Пастернаку в ответ пришлось оправдываться и доказывать свою лояльность стране и партии. И в том же 1937-м Пастернак вновь продемонстрировал свое особое мнение, отказавшись поставить подпись под обращением писателей с требованием расстрелять Тухачевского и Якира, руководителей Красной армии. Удивительно, что и этот демарш Пастернаку простили, не арестовали, не завели на него дело, а просто перестали печатать. Что оставалось делать? Пастернак взялся за переводы. Кто-то из сатириков пошутил: «Живи, Шекспир! / Ты Пастернаком / Переведен — и даже с гаком!»

Задание к выполнению
Ответьте по фрагменту на три вопроса, пронумеровав ответы так же.
1. Под каким обращением писателей Пастернак отказался поставить подпись в 1937 году?
2. Как поступили с Пастернаком после этого отказа?
3. За какую работу взялся Пастернак?
Приведенный далее перечень — самостоятельный материал, с фрагментом он не связан.

Предоставленные данные
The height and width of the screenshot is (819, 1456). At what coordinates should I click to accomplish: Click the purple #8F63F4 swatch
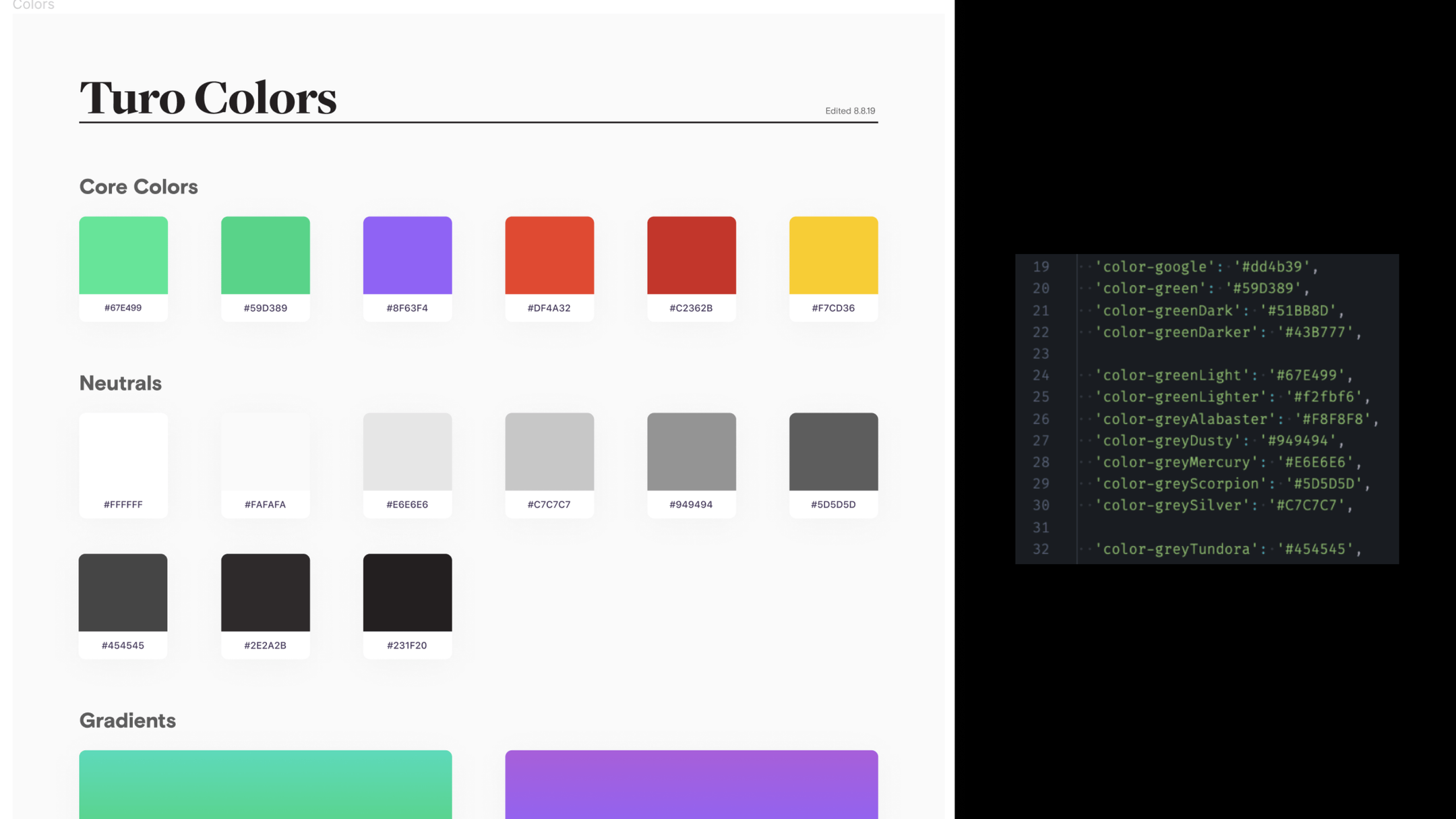(407, 255)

Ответ на задание
1. Под обращением с требованием расстрелять Тухачевского и Якира, руководителей Красной армии.
2. Его не арестовали и не завели на него дело, а просто перестали печатать.
3. За переводы.